Cannes 2021
Costa Rica et Tchad
En temps normal, Le Festival, comme ce rassemblement du monde du cinéma sur la côte d’Azur se nomme lui-même, a lieu au mois de mai. Après n’avoir pu se tenir qu’en ligne en 2020, on voulait qu’il se déroule à coup sûr en 2021 et le sacro-saint rendez-vous a été retardé. Et il a bien eu lieu. Mais au contraire des autres années, le Palais du Festival cette fois-ci ressemblait plutôt à une cité fantôme parce que beaucoup d’accrédités, pour les raisons qu’on connaît, ne pouvaient pas voyager et ont préféré participer à une version hybride du festival depuis chez eux.

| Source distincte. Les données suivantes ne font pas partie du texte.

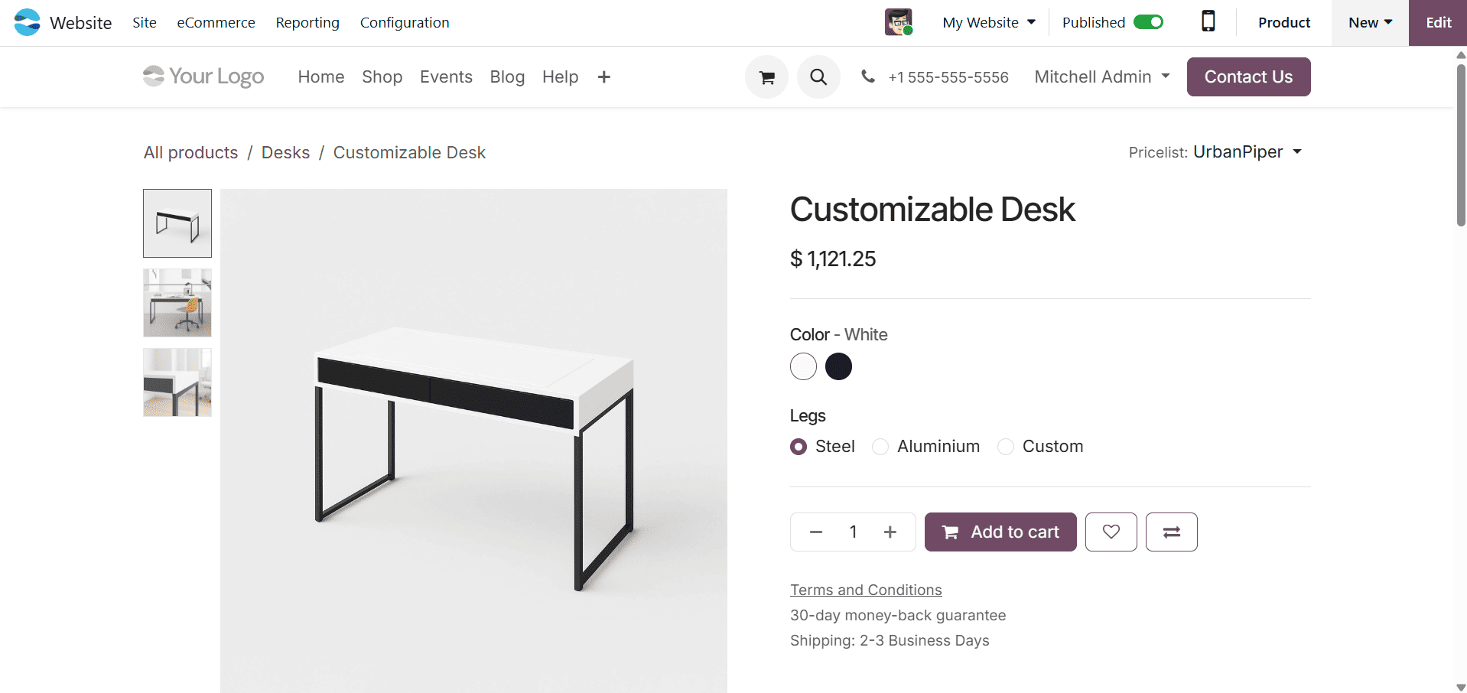
Task: Open the eCommerce menu
Action: (216, 22)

Les salles étaient par contre bien remplies, les rencontres physiques entre distributeurs et vendeurs étaient de nouveau possibles et la motivation pour partir à la rechercher et trouver des perles et les ramener en Suisse était particulièrement forte.

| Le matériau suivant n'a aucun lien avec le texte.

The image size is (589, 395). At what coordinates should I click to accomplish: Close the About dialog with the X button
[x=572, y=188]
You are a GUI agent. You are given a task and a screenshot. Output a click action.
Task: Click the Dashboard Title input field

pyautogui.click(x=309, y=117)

Deux films nous ont particulièrement convaincus. Nous étions bien sûr curieux de la participation à la compétition du cinéaste tchadien Mahamet Saleh Haroun dont nous avions déjà sorti Un homme qui crie (2010 et Daratt (2006). Dans son nouveau film, Lingui, il nous raconte l’histoire d’une jeune mère dont la fille adolescente est enceinte. Pour la sévère communauté musulmane, Amina est déjà suspecte en étant une mère célibataire. Aussi la grossesse de la jeune Maria doit être dissimulée. Mère et fille se rapprochent au-delà de leurs différences et résistent, avec l’aide d’autres femmes de la communauté, contre un patriarcat tout-puissant au comportement intangible. Mahamet Saleh Haroun nous livre un plaidoyer fort en faveur de la solidarité féminine et nous fait plonger dans un monde de femmes fortes qui, ensemble, peuvent faire bouger beaucoup de choses.

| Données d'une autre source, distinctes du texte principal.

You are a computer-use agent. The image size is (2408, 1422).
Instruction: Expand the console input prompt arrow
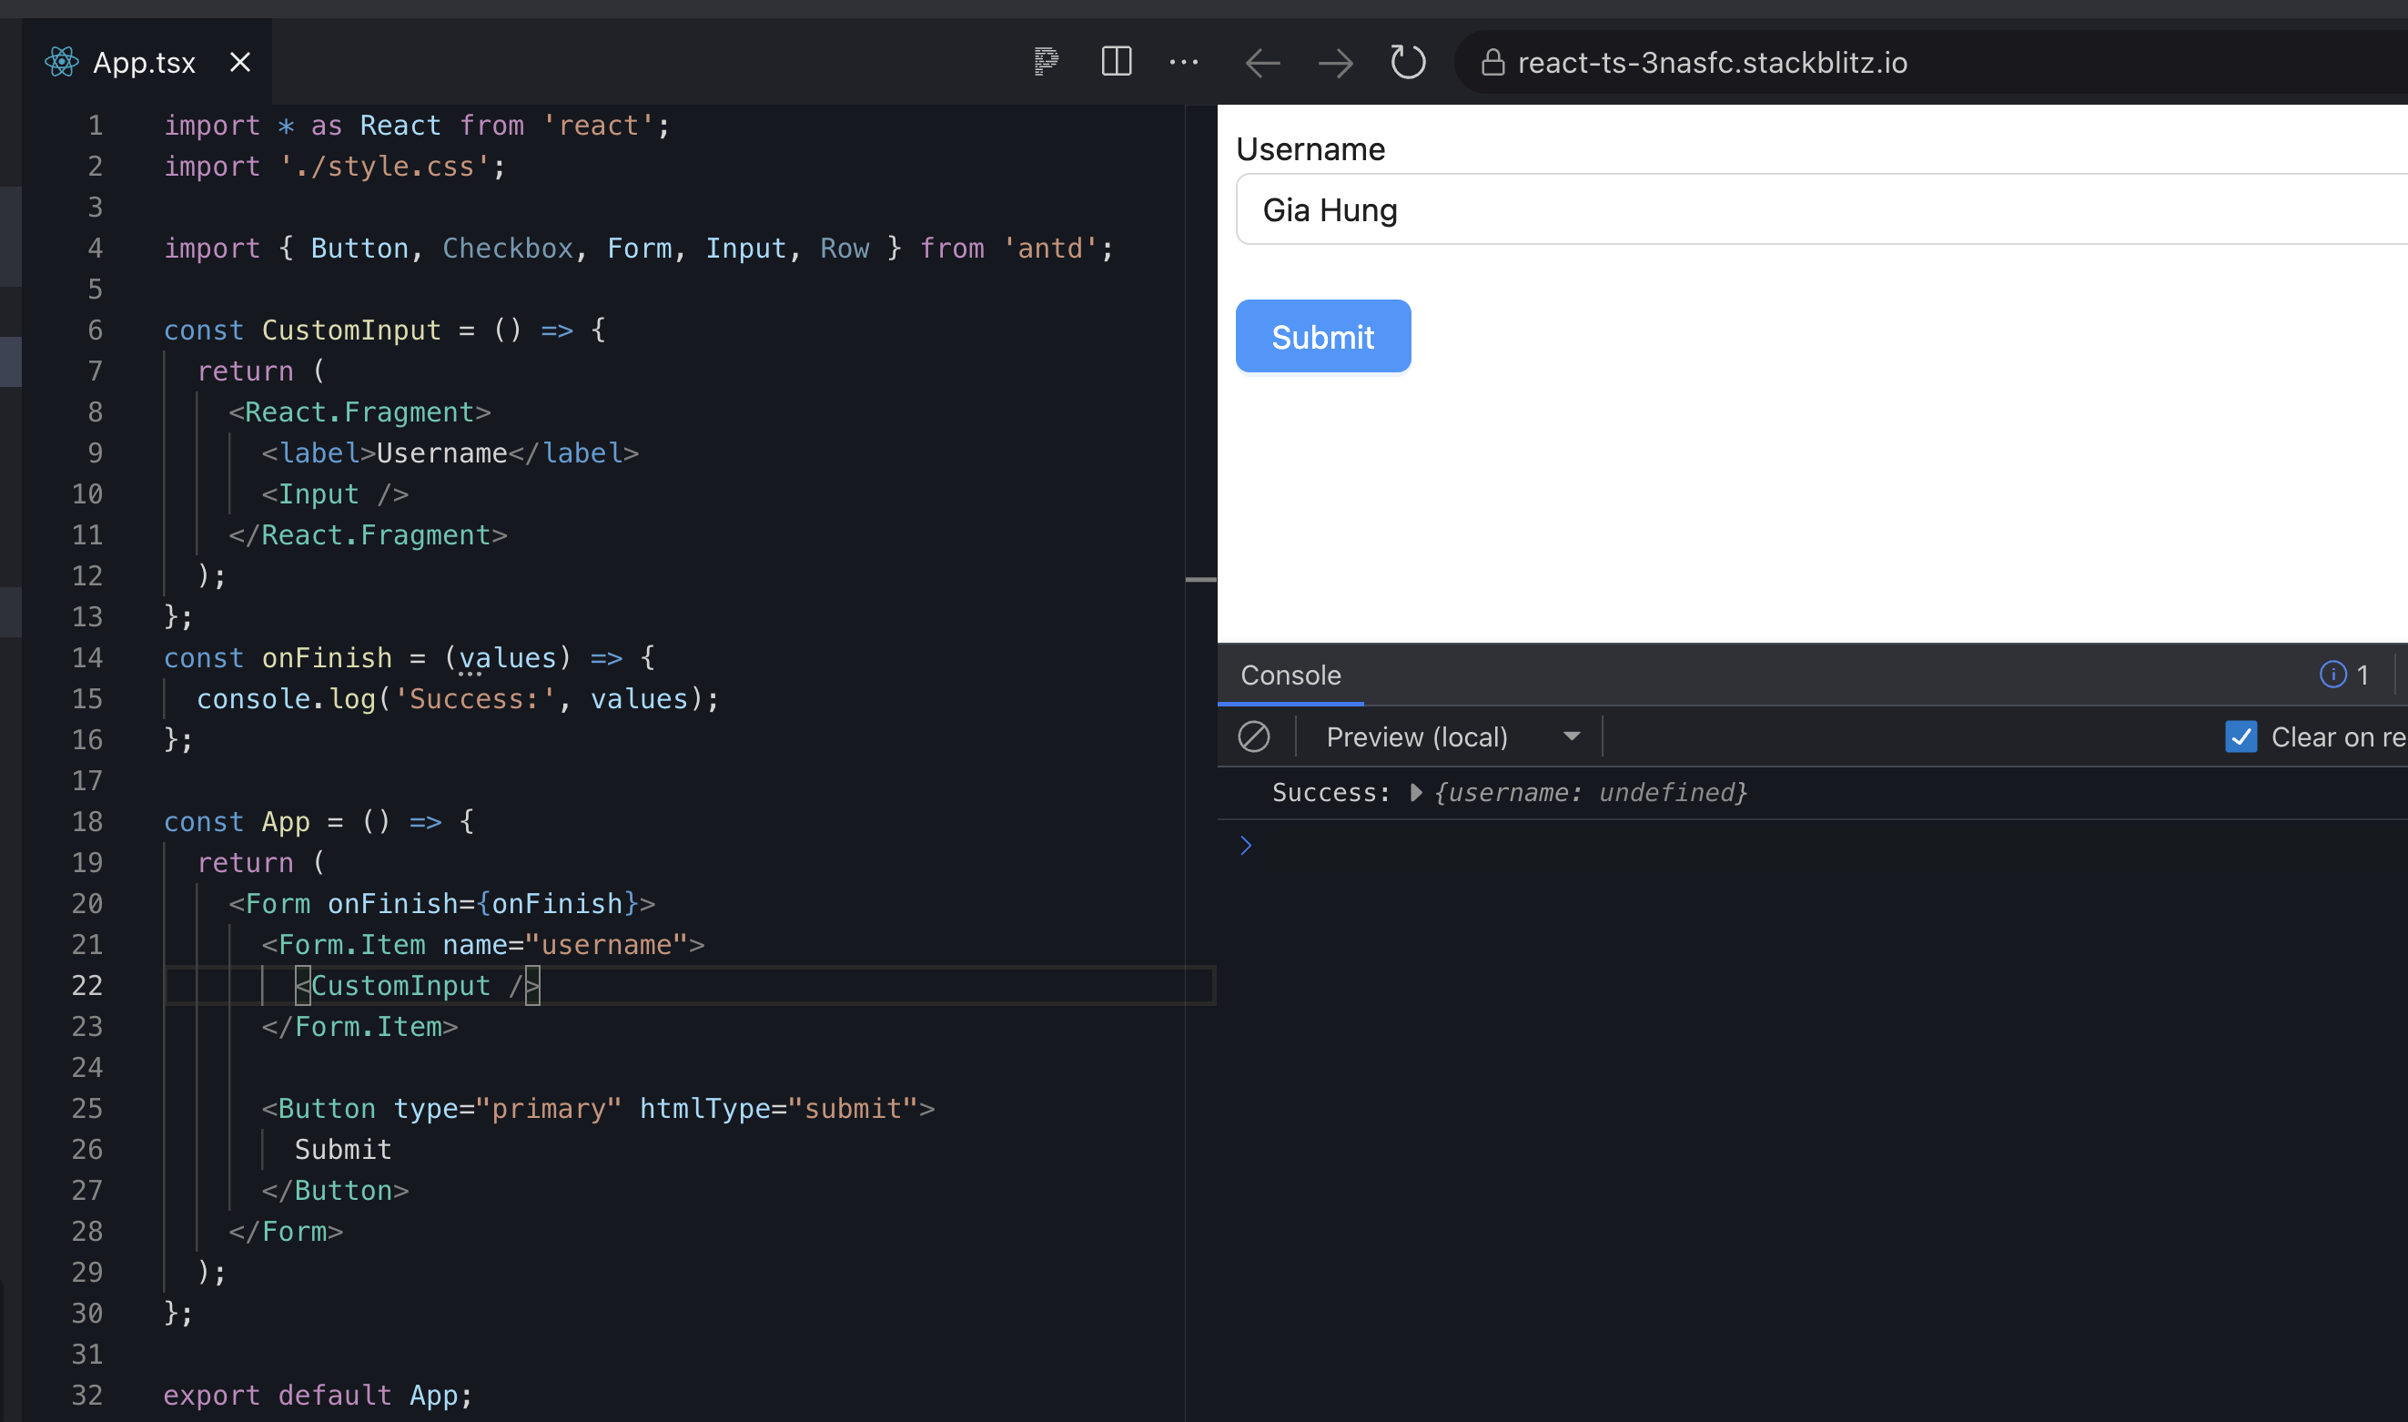[1249, 843]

L’autonomie d’une femme est aussi le sujet central du deuxième film que trigon-film va distribuer. Nathalie Álvarez Mesén, avec son premier film de fiction Clara sola, nous raconte Clara, née avec un handicap pas vraiment définitif qui, en fait, aurait été opérable. «Dios me la mandó así» (Dieu me l’a envoyée ainsi), dit sa mère qui refuse tout traitement médical. Dans le film, Clara a déjà 40 ans et vit sous la coupe de sa mère et de sa nièce Maria dans un village des montagnes au Costa Rica. Elle a un lien très fort avec la nature et aussi, clame la mère, avec le monde surnaturel – elle aura des pouvoirs divins et on lui montre un profond respect dans le village. Après des années de domination par sa mère, et à la suite de la rencontre avec un homme, elle commence lentement à se libérer des contraintes religieuses et familiales pour partir à la découverte d’elle-même. Un premier film visuellement enivrant avec une pincée de réalisme magique des acteurs non-professionnels au jeu remarquable. Les deux films sortiront en Suisse en 2022.